- Born: 1940 Jeddah, Saudi Arabia
- Died: 4 February 2026 (aged 85)
- Occupation: Poet
- Writing career
- Language: Arabic

= Thuraya Qabil =

Saudi Arabian poet and journalist (1940–2026)

Thuraya Muhammad Abdul Qadir Qabil (sometimes spelt as Gabel, ثريا محمد عبد القادر قابل; 1940 – 4 February 2026) was a Saudi Arabian poet and journalist.

==Life and career==
Qabil was born in Jeddah in 1940, and had a degree from the National College in Beirut.
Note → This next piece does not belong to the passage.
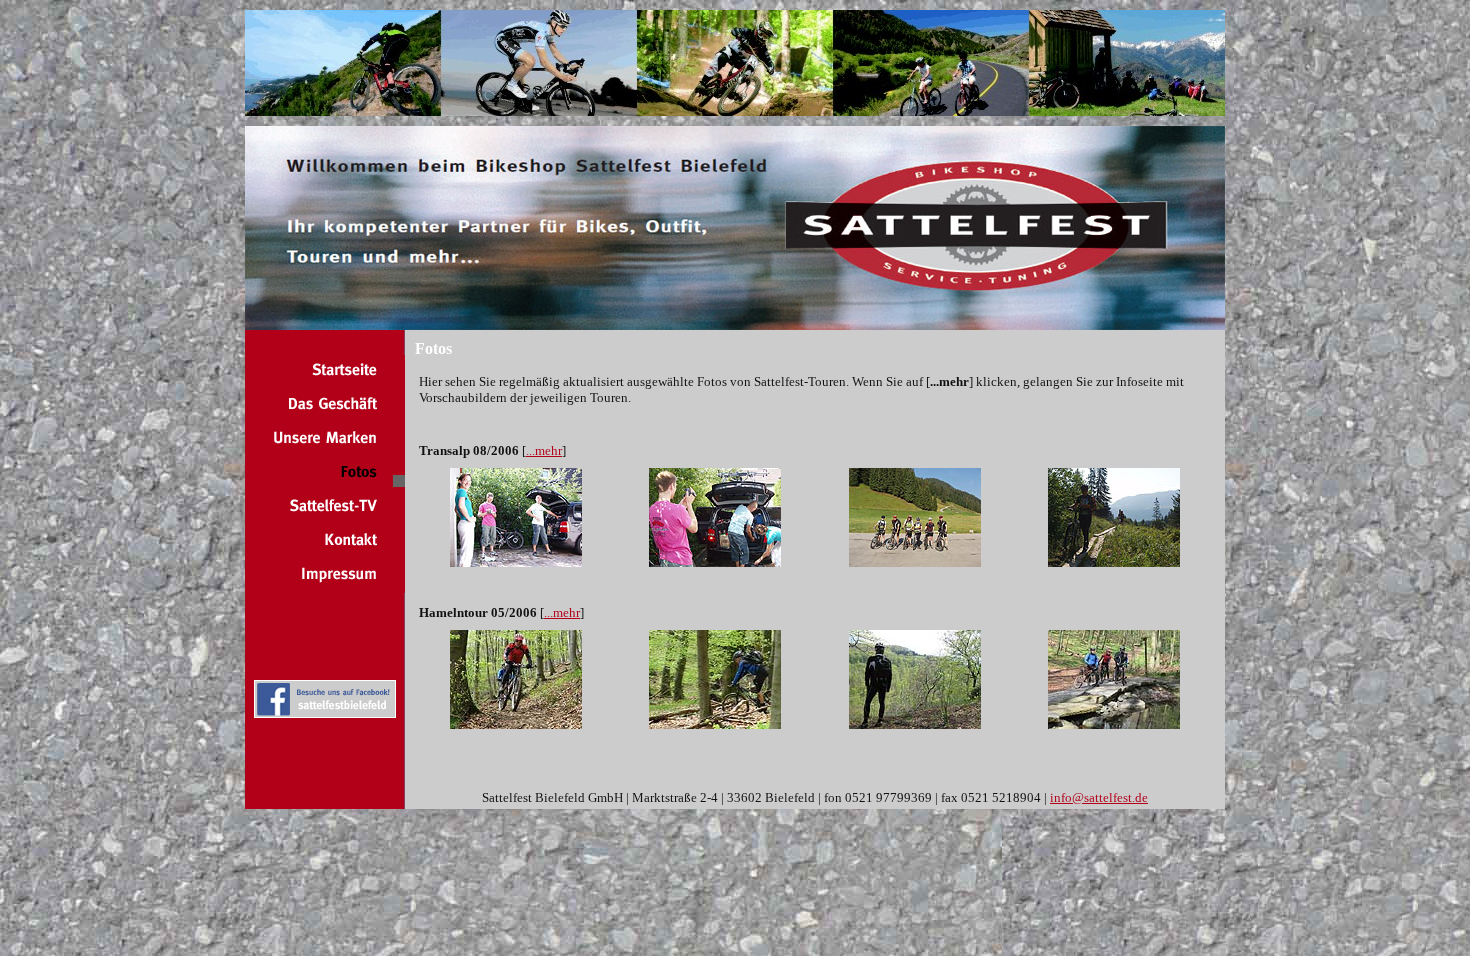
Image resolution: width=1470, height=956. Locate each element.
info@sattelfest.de (1099, 797)
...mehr (544, 450)
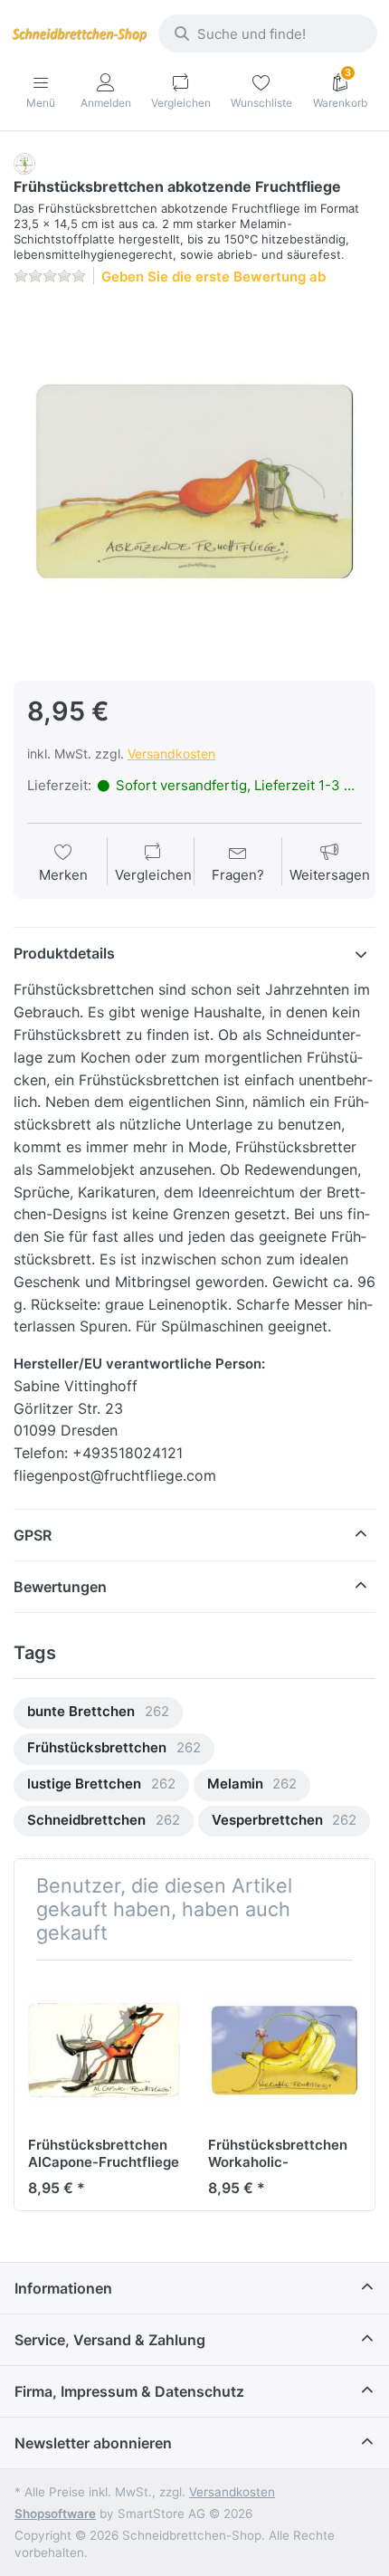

With the issuance of The Weeping Rhythms in 1963, she became the first Saudi woman in the Hijaz to publish a poetry collection; she was one of a number of women from the region, including Fatna Shakir, Abdiya Khayyat, and Huda Dabbagh, to become prominent in Saudi letters during the 1950s and 1960s. The collection was a success, and many of its poems became the basis for popular songs, but it remained her only book of verse.

She was active as a journalist, serving as chief editor of Zina magazine from 1986 until 1987 and working as an editor for the newspapers al-Bilad and Ukaz as well.

Qabil died in Jeddah on 4 February 2026, at the age of 85.